On Linear Separation Capacity of Self-Supervised Representation Learning

TL;DR

This paper investigates how self-supervised learning with data augmentation enhances the linear separability of complex data manifolds, providing theoretical insights into its advantages over unsupervised methods and its effectiveness with limited labeled data.

Contribution

It offers a theoretical framework explaining how data augmentation improves linear separation capacity in self-supervised learning, especially for multi-manifold data structures.

Findings

Data augmentation increases information-theoretic linear separation rates.

Self-supervised learning achieves separation with smaller manifold distances than unsupervised learning.

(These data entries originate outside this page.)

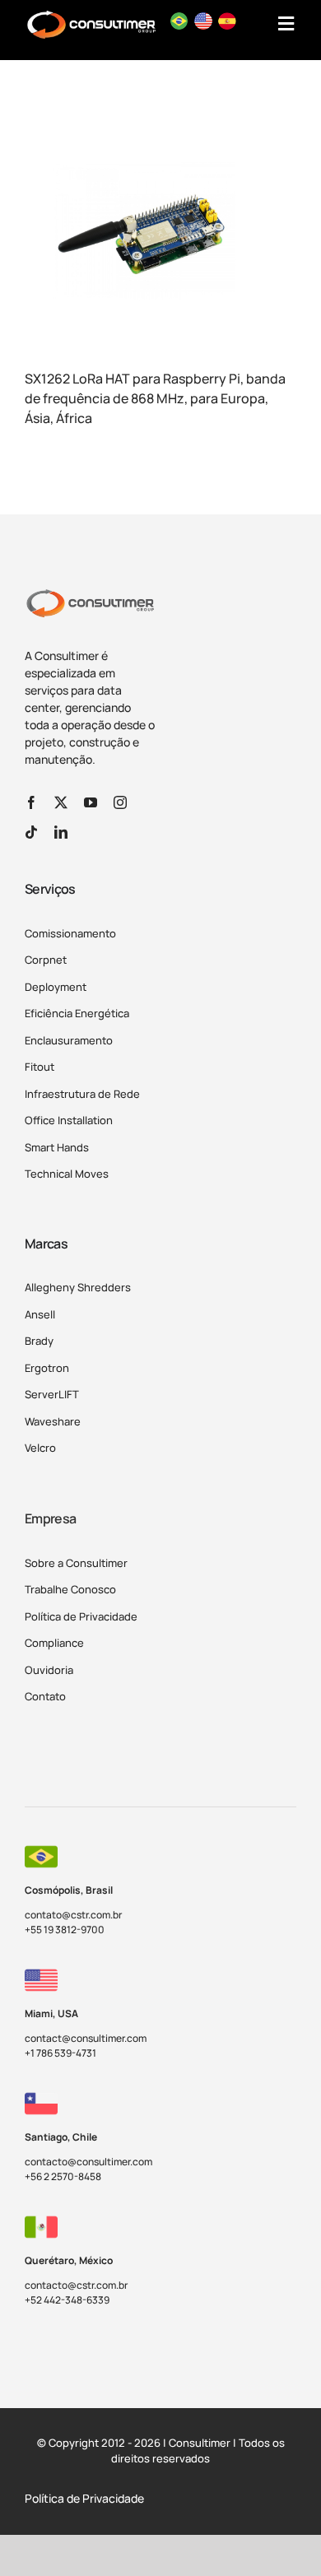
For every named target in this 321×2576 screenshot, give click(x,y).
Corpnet (46, 959)
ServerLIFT (52, 1394)
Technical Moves (67, 1173)
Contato (45, 1696)
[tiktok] (31, 832)
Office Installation (69, 1120)
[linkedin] (60, 832)
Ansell (40, 1314)
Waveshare (53, 1421)
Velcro (40, 1447)
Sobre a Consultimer (76, 1562)
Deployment (55, 986)
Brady (39, 1340)
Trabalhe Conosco (70, 1589)
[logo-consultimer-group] (90, 595)
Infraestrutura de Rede (82, 1093)
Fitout (39, 1066)
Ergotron (47, 1367)
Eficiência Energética (77, 1013)
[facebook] (31, 802)
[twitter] (60, 802)
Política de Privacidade (81, 1616)
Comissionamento (70, 933)
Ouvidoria (49, 1669)
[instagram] (120, 802)
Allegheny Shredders (78, 1287)
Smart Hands (57, 1147)
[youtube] (90, 802)
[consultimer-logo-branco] (91, 16)
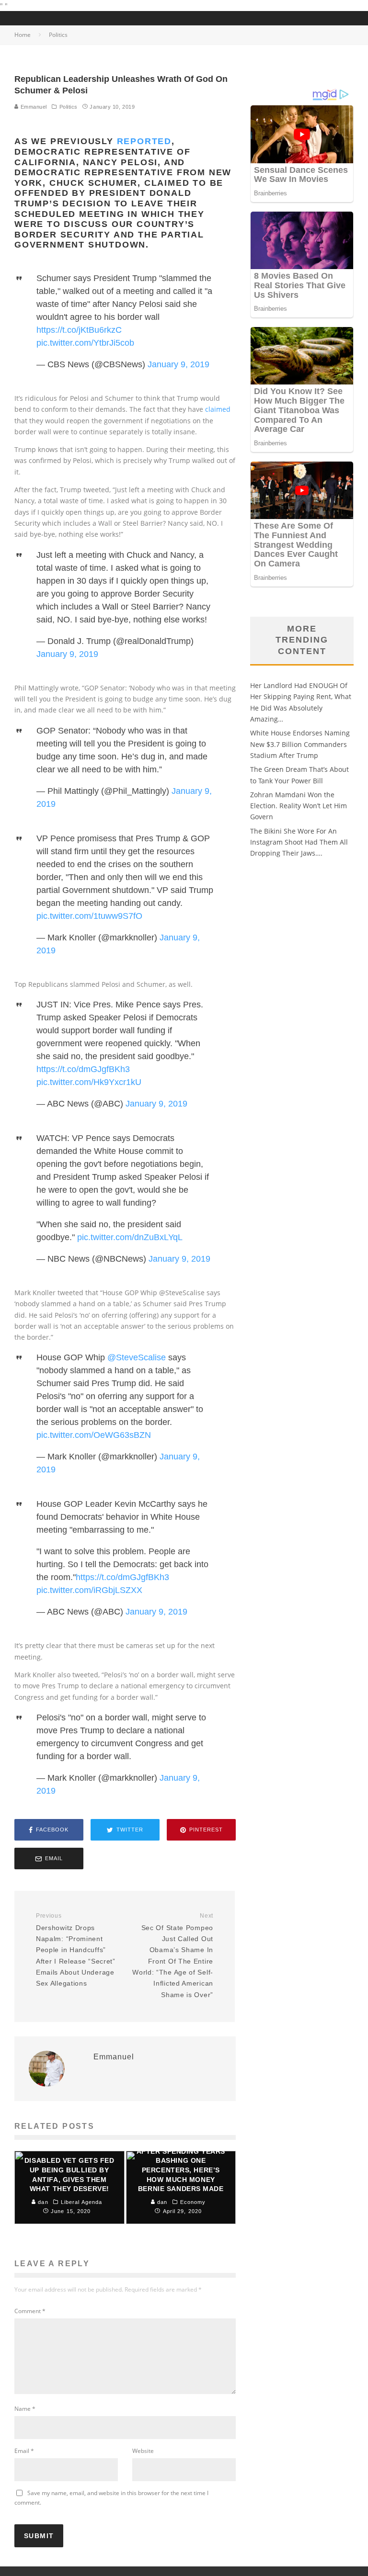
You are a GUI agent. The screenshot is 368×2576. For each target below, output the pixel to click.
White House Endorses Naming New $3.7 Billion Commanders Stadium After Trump (300, 744)
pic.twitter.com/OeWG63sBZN (93, 1435)
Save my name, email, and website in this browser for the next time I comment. (111, 2498)
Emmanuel (33, 107)
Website (143, 2451)
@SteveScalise (136, 1357)
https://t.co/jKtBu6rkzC (79, 330)
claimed (217, 409)
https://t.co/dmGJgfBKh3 (83, 1069)
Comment (30, 2311)
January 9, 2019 (178, 364)
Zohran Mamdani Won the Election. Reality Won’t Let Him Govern (298, 806)
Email (24, 2451)
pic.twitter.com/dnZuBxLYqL (130, 1237)
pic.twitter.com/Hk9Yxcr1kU (88, 1082)
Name (24, 2409)
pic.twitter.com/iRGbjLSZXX (89, 1590)
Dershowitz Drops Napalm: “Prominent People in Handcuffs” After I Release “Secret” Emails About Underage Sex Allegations (75, 1949)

Linear classifier performance depends more on data representation separability than on labeled data size.

Abstract

Recent advances in self-supervised learning have highlighted the efficacy of data augmentation in learning data representation from unlabeled data. Training a linear model atop these enhanced representations can yield an adept classifier. Despite the remarkable empirical performance, the underlying mechanisms that enable data augmentation to unravel nonlinear data structures into linearly separable representations remain elusive. This paper seeks to bridge this gap by investigating under what conditions learned representations can linearly separate manifolds when data is drawn from a multi-manifold model. Our investigation reveals that data augmentation offers additional information beyond observed data and can thus improve the information-theoretic optimal rate of linear separation capacity. In particular, we show that self-supervised learning can linearly separate manifolds with a smaller distance than unsupervised learning, underscoring the additional benefits of data augmentation. Our theoretical analysis further underscores that the performance of downstream linear classifiers primarily hinges on the linear separability of data representations rather than the size of the labeled data set, reaffirming the viability of constructing efficient classifiers with limited labeled data amid an expansive unlabeled data set.